En cualquier caso, si de verdad vamos a hacernos los concienciados tras la lectura de “Hermanito”, apelemos a los viejos autores para preguntarnos, como nos proponía Jean-Paul Sartre:
“Ustedes saben bien que somos explotadores. Saben que nos apoderamos del oro y los metales y el petróleo de los “continentes nuevos” para traerlos a las viejas metrópolis. No sin excelentes resultados: palacios, catedrales, capitales industriales; y cuando amenazaba la crisis, ahí estaban los mercados coloniales para amortiguarla o desviarla. Europa, cargada de riquezas, otorgó de jure la humanidad a todos sus habitantes: un hombre, entre nosotros, quiere decir un cómplice puesto que todos nos hemos beneficiado con la explotación colonial.”

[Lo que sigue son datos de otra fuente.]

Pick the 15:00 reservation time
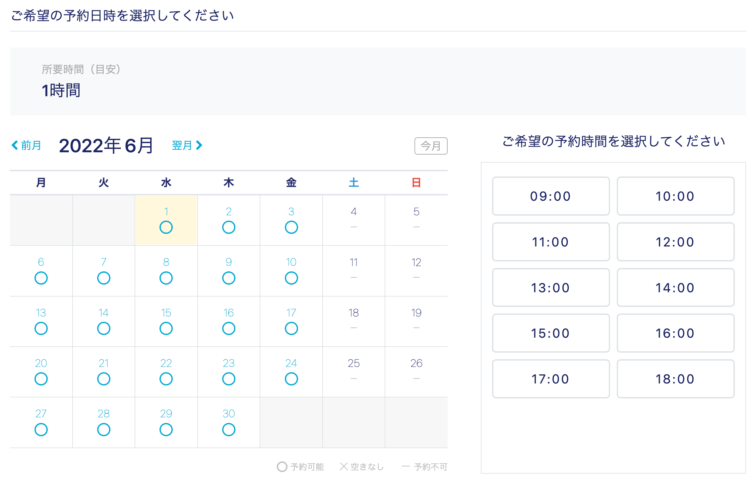This screenshot has height=483, width=756. [x=551, y=333]
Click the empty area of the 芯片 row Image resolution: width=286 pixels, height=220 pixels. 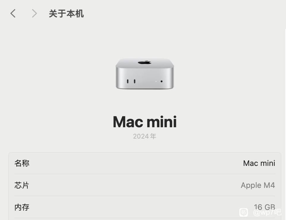pyautogui.click(x=135, y=185)
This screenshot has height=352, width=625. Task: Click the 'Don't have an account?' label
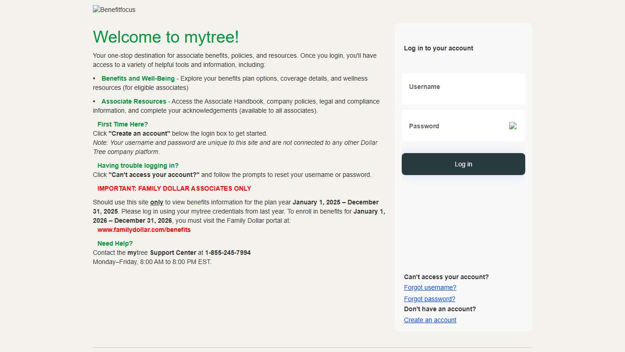pyautogui.click(x=440, y=309)
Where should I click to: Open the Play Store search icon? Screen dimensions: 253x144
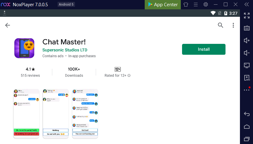[x=220, y=26]
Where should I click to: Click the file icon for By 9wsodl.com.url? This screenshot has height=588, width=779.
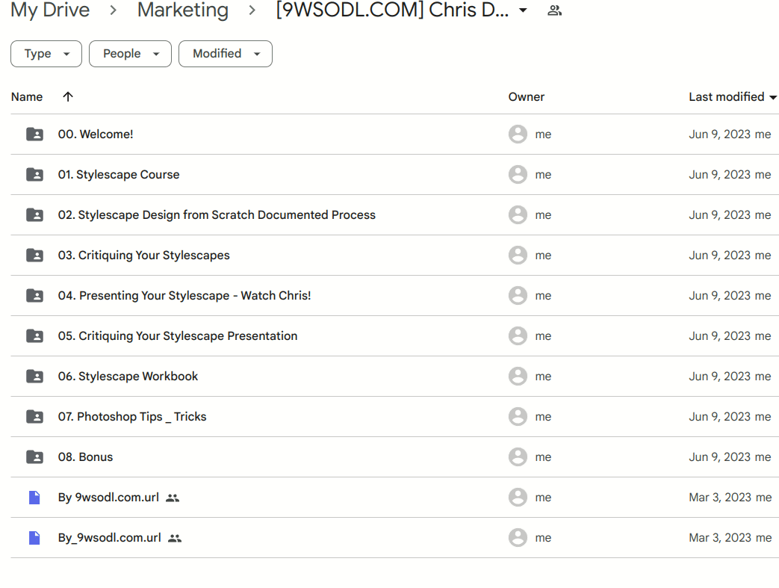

“Este libro te cambiará” quiere asegurar el texto principal de la faja. Yo no estoy seguro de tanto, porque tampoco consiguieron transformarnos las imágenes de las hambrunas en África día tras día en el telediario. Estoy entre los que piensan que las escenas de brutalismo al hacerse constantes, insensibilizan progresivamente. Pero lo mismo, por algo, por muy poco, sirve para hacerse algunas preguntas, y eso ya sería bastante dentro de nuestro espacio-morfina. Mucho, incluso. En los sesenta años transcurridos entre la publicación de Franz Fanon y la del libro con la historia de Ibrahima Balde (y una década después de la caída de Gaddafi) están las mismas preguntas sobre la mesa. Esperando respuestas, seguramente esas mismas, las que terminan saliendo de las últimas puertas cerradas al final del pasillo.